Start of EXERCISE DATA

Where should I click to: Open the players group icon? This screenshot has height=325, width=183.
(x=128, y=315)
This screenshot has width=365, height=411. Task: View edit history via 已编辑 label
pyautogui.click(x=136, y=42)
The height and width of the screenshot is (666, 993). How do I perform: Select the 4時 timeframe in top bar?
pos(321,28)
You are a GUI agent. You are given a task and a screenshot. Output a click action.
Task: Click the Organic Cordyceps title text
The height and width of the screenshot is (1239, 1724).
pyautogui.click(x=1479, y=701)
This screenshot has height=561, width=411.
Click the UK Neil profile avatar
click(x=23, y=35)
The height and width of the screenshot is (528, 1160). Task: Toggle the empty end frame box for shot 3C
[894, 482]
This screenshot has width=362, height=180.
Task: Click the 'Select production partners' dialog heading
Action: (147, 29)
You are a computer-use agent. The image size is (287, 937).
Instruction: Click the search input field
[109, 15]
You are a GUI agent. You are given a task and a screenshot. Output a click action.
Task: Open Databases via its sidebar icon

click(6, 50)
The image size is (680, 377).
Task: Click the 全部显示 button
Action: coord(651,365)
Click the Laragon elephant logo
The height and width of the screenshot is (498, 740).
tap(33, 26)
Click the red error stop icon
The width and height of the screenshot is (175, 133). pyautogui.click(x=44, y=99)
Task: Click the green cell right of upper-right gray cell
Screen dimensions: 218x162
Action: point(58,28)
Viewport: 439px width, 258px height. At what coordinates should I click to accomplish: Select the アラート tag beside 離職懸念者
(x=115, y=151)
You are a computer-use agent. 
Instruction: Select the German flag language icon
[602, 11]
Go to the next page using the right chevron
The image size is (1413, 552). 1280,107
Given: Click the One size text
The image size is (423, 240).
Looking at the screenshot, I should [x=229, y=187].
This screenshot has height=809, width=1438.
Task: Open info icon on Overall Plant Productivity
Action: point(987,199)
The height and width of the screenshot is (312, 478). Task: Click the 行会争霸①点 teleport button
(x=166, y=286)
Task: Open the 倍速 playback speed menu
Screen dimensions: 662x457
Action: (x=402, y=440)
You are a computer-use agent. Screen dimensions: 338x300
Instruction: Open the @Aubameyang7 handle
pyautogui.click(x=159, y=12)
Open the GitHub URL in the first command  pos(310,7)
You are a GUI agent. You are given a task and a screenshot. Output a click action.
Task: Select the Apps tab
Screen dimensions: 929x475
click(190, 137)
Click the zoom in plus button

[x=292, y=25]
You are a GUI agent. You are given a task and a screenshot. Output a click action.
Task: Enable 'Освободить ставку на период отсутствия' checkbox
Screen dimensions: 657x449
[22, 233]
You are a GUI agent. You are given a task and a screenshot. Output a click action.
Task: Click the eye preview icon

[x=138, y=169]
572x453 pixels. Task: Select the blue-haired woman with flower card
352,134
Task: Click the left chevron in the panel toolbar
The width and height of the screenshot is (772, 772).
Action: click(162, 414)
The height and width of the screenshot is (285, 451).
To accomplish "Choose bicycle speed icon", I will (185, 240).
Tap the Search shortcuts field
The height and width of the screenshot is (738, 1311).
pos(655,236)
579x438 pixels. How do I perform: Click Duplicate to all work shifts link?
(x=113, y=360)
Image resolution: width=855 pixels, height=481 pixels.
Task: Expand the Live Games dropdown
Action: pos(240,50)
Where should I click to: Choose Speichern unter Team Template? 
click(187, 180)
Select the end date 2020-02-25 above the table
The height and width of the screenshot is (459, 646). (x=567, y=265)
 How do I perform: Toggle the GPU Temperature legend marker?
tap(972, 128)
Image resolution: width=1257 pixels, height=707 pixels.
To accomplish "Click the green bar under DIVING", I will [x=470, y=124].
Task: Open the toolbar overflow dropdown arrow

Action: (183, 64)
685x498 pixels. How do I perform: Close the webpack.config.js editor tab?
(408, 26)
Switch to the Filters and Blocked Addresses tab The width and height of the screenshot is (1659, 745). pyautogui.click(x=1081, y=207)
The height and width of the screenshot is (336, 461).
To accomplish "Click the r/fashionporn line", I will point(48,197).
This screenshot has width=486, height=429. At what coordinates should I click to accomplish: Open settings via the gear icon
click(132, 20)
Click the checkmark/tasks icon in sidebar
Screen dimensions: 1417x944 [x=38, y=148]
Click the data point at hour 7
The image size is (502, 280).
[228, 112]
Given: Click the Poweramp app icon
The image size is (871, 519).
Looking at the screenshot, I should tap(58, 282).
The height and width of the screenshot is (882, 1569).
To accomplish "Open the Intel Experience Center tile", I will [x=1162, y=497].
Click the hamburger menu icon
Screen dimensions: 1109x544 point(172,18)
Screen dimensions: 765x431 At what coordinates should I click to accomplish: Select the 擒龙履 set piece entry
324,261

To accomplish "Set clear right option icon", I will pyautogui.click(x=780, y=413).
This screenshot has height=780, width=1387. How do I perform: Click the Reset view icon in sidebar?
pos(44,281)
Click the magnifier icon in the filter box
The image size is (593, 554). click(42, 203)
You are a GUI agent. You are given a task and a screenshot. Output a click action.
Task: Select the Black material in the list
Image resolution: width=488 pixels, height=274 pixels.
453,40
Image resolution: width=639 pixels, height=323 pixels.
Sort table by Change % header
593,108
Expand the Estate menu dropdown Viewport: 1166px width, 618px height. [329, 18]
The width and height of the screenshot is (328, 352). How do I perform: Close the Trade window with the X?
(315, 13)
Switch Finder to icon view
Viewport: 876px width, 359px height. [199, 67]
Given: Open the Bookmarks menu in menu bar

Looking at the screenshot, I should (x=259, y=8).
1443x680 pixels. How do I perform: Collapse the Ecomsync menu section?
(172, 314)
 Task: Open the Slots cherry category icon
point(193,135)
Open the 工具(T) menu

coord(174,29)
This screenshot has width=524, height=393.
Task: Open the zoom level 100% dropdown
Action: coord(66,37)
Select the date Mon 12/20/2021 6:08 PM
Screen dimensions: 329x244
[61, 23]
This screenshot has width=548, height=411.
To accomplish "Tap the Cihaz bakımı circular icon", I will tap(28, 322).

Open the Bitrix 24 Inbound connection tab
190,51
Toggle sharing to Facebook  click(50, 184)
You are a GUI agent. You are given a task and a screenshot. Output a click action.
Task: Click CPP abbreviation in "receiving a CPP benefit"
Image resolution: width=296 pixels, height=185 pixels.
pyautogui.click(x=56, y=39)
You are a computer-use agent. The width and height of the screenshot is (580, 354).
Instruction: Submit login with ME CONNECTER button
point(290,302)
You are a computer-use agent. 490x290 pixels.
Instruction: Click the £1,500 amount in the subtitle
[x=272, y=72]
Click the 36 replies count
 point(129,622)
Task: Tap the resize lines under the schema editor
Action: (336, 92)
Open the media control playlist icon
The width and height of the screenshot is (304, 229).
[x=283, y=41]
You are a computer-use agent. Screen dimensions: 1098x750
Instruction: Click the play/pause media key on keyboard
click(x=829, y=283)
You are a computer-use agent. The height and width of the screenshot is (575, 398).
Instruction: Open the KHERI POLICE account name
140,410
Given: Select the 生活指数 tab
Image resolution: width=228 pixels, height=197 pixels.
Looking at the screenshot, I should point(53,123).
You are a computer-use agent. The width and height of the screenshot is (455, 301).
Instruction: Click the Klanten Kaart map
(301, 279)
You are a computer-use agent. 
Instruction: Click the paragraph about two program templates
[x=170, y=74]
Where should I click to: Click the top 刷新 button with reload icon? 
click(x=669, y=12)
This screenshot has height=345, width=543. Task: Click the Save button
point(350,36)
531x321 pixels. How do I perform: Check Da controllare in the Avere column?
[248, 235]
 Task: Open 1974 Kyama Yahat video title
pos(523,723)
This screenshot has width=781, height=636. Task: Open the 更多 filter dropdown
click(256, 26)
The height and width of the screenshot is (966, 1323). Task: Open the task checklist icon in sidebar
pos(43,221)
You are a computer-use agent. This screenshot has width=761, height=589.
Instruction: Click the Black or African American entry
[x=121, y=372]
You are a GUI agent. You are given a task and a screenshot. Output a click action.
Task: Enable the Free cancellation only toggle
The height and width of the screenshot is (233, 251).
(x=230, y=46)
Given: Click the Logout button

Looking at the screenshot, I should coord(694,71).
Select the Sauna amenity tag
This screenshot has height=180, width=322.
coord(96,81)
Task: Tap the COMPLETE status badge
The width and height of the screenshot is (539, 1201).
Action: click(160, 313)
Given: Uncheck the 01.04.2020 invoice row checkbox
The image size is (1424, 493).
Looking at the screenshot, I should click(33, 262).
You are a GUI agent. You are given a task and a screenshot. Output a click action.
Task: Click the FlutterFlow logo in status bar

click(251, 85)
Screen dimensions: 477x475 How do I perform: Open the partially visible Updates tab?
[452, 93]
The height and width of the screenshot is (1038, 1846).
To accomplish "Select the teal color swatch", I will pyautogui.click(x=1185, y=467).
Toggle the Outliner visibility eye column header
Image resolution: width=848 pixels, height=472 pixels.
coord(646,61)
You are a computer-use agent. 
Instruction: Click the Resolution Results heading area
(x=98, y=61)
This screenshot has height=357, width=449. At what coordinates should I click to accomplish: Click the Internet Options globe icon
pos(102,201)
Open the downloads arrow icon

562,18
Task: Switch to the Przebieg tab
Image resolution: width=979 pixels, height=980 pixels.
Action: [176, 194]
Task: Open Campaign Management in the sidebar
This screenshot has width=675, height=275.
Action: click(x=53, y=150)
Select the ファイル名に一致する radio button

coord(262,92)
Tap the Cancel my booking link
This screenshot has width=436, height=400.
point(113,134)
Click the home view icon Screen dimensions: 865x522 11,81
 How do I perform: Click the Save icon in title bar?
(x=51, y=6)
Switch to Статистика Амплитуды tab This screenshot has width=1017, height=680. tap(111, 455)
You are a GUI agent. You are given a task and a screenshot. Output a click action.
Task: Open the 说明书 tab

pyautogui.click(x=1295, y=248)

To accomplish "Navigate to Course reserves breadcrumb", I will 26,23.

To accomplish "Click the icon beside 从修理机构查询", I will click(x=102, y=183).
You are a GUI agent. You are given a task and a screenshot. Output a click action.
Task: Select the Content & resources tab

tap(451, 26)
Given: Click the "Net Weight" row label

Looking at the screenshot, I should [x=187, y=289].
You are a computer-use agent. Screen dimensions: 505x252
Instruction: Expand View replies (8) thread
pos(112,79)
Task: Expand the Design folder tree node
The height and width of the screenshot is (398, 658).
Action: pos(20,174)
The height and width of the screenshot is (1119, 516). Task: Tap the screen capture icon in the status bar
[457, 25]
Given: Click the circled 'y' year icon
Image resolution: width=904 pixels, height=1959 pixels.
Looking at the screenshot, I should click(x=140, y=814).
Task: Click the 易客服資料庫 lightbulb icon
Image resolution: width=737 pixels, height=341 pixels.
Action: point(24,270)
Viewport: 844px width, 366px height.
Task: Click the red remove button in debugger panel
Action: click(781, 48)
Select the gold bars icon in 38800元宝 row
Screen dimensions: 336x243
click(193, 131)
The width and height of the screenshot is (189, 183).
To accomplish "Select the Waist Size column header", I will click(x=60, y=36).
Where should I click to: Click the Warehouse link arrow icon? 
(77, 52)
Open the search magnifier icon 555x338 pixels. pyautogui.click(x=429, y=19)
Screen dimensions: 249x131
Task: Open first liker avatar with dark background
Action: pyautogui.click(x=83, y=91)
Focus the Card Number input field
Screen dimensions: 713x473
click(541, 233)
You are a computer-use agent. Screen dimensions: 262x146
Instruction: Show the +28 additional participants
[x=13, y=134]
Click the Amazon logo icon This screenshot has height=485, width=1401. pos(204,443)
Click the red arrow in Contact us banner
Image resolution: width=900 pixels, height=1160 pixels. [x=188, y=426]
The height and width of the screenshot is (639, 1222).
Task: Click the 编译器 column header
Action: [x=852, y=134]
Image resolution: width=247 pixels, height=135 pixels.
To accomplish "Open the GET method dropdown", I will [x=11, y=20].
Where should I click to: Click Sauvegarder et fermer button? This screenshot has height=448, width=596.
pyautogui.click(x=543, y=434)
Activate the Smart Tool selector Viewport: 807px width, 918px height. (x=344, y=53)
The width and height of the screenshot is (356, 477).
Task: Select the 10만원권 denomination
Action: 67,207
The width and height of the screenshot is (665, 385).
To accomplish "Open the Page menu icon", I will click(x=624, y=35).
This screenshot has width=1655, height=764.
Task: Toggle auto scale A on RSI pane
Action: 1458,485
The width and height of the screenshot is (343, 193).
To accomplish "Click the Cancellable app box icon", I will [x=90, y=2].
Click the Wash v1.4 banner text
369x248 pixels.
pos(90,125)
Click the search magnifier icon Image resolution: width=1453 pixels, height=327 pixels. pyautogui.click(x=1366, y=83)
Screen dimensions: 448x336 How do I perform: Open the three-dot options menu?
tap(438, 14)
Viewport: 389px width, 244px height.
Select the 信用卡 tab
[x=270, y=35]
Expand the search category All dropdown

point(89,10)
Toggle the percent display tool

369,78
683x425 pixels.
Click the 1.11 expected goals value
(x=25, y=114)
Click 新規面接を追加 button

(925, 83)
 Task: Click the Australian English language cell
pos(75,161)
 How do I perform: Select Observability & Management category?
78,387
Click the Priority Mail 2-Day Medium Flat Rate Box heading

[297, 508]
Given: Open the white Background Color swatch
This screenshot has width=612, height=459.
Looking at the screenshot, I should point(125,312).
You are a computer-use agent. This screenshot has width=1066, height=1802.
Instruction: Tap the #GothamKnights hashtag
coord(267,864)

End of EXERCISE DATA

TASK TO CARRY OUT ->
Scan the listing above for the word "green" and show each line where it is found.

RESPONSE BELOW ->
Task: Click the green cell right of upper-right gray cell
To accomplish "Click the green bar under DIVING", I will [x=470, y=124].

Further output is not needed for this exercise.